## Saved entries
>>>

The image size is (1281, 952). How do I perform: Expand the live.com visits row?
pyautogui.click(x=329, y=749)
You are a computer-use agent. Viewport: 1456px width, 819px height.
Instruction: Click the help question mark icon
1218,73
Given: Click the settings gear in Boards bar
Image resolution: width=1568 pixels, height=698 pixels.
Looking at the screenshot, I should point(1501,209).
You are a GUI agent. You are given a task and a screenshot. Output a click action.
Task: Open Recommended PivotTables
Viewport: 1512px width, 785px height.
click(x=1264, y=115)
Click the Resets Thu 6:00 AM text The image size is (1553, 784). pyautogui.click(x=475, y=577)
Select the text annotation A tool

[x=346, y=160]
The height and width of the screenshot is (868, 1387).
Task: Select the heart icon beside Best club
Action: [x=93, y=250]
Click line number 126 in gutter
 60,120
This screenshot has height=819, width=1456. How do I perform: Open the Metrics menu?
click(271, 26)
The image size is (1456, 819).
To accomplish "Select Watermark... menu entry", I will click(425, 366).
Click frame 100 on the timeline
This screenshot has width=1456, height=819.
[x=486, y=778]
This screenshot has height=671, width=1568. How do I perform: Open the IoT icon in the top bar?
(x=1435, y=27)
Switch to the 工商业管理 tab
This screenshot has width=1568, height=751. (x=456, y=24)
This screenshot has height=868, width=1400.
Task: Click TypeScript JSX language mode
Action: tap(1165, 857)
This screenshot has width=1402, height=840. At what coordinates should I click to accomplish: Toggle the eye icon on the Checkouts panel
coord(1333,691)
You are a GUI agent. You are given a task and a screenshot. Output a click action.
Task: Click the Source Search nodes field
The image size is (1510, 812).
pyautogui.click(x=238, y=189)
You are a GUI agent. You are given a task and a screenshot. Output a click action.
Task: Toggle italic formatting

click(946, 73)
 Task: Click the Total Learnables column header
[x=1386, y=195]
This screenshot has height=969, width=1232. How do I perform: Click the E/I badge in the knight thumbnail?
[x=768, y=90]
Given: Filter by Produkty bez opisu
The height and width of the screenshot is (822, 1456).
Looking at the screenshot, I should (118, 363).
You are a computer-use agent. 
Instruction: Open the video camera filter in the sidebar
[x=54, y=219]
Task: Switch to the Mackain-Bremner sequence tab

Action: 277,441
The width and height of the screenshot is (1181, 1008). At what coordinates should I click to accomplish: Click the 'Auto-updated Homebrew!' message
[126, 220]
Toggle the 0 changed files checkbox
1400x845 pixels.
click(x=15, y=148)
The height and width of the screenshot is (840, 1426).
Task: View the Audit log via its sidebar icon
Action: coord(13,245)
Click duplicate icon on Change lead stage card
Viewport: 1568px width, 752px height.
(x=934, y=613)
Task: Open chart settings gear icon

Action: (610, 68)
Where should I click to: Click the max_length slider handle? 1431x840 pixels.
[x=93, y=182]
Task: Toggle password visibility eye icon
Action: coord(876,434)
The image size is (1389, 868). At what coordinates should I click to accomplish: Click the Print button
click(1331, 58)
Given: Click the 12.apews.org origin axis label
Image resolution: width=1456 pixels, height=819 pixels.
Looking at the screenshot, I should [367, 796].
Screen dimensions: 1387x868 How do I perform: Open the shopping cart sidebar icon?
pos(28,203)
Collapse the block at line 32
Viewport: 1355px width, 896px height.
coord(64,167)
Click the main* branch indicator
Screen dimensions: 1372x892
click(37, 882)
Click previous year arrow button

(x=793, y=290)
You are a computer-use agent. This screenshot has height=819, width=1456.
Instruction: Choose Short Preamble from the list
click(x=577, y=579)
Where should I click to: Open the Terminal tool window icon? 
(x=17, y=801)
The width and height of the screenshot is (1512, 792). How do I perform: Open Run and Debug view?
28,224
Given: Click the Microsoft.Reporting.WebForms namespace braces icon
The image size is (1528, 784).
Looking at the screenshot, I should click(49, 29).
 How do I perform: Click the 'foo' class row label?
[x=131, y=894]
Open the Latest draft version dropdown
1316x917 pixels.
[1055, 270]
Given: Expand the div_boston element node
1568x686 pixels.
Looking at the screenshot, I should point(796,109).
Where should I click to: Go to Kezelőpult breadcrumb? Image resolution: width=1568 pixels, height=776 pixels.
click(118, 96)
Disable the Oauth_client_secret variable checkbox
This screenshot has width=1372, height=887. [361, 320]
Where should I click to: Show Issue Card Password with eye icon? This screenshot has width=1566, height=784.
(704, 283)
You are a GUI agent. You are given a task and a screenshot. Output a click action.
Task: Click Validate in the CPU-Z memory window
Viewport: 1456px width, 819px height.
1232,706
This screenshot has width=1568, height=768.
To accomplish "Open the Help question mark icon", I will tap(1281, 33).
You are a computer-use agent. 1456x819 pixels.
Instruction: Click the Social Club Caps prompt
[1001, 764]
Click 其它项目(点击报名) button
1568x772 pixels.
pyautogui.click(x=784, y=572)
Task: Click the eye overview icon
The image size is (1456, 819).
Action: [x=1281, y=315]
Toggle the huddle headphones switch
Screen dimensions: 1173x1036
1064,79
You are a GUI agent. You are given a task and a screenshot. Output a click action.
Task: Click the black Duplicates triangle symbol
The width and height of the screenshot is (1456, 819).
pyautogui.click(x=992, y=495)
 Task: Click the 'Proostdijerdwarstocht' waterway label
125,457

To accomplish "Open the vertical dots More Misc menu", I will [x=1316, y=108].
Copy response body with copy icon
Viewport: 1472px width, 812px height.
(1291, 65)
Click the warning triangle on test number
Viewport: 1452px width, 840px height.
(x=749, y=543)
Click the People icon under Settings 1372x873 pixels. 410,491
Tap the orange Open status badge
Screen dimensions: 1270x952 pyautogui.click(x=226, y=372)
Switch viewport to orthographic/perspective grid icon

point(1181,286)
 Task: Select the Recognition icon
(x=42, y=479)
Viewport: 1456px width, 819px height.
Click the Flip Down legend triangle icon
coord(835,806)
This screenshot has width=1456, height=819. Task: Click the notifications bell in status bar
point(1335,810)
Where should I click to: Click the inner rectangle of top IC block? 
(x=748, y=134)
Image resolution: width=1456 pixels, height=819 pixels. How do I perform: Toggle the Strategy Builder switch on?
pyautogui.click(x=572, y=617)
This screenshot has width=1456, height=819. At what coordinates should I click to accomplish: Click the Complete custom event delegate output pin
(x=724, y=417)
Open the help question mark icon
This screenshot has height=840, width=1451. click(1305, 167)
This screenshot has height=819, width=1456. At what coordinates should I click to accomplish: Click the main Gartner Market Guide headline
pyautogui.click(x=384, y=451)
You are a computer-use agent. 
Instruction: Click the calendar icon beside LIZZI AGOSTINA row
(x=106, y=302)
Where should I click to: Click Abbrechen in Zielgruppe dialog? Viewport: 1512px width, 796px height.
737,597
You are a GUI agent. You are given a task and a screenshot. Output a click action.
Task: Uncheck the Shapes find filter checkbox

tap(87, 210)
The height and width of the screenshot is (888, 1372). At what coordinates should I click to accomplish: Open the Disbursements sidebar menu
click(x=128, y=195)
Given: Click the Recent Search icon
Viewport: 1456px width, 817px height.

<<<

Look above for the line that holds "The height and width of the screenshot is (888, 1372).", then copy it and each line after it exactly, through the last line of the data.

The height and width of the screenshot is (888, 1372). At what coordinates should I click to accomplish: Open the Disbursements sidebar menu
click(x=128, y=195)
Given: Click the Recent Search icon
Viewport: 1456px width, 817px height.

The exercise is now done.